Work is underway to “better understand how the two residents were incorrectly accounted for during the evacuation of the building, and whether there are necessary adjustments to policy and procedures for buildings managed by BC Housing or publicly owned,” it says. the notice.

‘WE NEVER WANT TO SEE THAT HAPPEN AGAIN’

Mucci emphasizes that he is not asking blame questions and that an internal investigation is underway. But he does say that Guay’s case raises important questions about how to plan for future emergencies, particularly those that affect vulnerable or marginalized people.

“I spend every day in this neighborhood, and people are often treated like they’re forgettable, they’re constantly stigmatized, they’re overlooked. I’ve been told many times that they feel forgotten. And no one deserves that. And Dennis doesn’t know he deserves that and his family doesn’t deserve that,” he said.
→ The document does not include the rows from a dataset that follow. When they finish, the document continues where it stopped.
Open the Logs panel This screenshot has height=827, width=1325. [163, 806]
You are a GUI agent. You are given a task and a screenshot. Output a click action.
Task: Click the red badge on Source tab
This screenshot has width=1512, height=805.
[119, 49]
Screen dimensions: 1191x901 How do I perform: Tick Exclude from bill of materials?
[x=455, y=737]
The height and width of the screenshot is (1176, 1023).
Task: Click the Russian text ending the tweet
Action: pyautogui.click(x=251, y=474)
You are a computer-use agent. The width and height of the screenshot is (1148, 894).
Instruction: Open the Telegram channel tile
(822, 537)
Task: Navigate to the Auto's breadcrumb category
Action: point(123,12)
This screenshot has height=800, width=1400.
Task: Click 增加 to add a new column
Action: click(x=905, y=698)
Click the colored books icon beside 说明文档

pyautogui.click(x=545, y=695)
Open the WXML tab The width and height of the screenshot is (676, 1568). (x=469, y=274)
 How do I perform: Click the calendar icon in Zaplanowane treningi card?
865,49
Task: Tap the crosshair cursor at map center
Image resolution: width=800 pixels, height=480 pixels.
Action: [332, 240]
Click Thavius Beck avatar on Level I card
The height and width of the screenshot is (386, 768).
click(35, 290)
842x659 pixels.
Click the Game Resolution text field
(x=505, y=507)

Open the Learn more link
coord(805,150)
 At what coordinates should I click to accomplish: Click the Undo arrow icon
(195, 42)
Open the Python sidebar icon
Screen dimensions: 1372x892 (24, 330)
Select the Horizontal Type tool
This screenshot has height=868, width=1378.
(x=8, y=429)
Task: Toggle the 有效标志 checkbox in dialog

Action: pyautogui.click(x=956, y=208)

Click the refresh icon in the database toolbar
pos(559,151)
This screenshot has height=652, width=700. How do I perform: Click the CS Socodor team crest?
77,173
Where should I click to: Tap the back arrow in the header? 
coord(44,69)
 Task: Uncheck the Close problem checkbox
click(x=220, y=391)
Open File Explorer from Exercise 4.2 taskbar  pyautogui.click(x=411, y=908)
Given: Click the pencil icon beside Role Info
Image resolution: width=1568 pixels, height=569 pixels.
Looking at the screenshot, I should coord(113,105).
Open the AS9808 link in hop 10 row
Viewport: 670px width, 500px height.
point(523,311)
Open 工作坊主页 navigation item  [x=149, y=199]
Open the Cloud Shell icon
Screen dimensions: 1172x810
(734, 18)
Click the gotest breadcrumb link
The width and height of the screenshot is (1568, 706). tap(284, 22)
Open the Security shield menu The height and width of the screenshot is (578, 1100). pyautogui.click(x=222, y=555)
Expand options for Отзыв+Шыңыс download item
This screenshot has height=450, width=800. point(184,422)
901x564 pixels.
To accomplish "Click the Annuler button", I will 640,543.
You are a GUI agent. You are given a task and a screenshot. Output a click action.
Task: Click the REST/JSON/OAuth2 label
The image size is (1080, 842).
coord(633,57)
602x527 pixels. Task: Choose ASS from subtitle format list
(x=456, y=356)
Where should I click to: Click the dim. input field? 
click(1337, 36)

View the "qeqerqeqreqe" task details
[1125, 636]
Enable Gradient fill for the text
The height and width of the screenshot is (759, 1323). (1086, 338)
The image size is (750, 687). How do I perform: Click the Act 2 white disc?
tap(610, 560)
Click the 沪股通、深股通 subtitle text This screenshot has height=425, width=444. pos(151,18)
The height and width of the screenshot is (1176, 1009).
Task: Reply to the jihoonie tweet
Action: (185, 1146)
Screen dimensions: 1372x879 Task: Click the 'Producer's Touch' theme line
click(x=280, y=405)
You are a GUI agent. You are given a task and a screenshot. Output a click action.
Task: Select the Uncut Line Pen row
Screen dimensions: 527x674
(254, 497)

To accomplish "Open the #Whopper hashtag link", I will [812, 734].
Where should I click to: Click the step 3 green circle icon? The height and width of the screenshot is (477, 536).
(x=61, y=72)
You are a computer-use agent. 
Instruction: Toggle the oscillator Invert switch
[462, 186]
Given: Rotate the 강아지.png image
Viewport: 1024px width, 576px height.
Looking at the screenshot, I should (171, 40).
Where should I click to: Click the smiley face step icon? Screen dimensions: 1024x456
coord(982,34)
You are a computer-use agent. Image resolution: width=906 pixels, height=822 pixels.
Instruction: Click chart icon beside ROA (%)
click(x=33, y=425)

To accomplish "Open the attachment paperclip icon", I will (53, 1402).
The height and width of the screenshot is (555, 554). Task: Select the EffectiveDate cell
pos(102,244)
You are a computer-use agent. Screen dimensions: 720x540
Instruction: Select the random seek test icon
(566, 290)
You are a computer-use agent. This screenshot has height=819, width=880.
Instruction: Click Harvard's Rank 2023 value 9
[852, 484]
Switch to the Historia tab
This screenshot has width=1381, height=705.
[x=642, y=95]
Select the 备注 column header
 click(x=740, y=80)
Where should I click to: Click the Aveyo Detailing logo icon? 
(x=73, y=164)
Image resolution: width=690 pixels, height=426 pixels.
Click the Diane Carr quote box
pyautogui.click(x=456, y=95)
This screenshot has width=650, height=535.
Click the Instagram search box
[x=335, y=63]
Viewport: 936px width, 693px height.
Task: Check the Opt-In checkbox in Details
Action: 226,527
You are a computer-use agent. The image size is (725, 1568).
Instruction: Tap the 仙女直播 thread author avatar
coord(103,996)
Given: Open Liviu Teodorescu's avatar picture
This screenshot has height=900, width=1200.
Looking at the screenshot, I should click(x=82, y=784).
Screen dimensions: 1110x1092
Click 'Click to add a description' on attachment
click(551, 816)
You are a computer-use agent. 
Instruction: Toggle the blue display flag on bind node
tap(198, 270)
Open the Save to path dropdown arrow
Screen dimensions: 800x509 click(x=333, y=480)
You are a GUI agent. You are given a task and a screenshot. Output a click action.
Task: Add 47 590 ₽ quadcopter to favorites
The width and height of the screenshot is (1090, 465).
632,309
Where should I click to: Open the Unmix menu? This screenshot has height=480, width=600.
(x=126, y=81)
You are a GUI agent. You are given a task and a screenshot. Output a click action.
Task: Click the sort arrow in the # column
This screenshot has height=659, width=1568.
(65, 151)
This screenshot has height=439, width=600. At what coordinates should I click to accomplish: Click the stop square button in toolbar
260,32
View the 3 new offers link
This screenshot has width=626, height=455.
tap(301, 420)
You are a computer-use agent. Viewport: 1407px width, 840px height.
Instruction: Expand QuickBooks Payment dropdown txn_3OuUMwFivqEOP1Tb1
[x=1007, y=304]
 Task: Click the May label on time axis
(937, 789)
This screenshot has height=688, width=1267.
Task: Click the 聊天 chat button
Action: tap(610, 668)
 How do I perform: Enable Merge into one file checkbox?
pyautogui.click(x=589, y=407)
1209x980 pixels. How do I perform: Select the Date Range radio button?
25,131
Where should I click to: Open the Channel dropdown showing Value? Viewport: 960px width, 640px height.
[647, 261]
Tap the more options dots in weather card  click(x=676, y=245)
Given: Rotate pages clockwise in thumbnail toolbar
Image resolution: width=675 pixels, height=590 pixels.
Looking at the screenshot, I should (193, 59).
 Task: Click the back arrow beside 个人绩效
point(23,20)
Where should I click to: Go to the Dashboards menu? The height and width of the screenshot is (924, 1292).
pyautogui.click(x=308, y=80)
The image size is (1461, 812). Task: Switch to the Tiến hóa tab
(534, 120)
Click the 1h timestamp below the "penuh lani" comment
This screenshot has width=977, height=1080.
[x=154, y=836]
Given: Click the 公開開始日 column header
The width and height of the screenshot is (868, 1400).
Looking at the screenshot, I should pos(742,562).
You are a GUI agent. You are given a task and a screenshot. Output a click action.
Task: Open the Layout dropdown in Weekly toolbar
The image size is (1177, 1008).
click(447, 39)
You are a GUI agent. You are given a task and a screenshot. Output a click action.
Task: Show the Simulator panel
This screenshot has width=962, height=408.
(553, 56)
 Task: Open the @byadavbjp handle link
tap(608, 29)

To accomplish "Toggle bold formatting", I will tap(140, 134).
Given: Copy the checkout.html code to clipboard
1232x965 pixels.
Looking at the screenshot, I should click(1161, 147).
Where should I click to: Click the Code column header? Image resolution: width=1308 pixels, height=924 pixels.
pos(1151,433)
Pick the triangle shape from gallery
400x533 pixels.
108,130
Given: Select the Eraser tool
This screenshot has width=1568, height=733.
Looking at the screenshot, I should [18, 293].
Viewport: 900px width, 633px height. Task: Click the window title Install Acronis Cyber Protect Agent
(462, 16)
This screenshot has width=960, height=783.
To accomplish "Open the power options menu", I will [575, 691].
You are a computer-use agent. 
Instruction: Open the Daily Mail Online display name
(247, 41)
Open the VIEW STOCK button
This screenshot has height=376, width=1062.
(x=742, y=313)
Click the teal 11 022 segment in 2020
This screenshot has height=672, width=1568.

“Nobody’s family deserves to go weeks and weeks without knowing what happened to their loved one. It’s been weeks since this family has shut down and we don’t want that to happen again.”

Guay was in contact with his family and connected to a community organization, and his absence was noted and ultimately reported. But Mucci says that’s not the case for everyone.

“The sad reality is that there are so many people in our neighborhood who might not have those relationships and it might take a little longer for them to be noticed if they weren’t accounted for. People aren’t disposable. People matter, each the person.” matter,” he said.

“It doesn’t matter if you live in an SRO, are homeless, struggle with addiction, or have mental health barriers – people as individuals matter. Each of us deserves to be thought of, loved and cared for.”

The investigation into the fire is ongoing. The fire department has said preliminary findings suggest it was caused by unattended candles. The building’s sprinkler system was disabled at the time, having been activated by a fire three days earlier.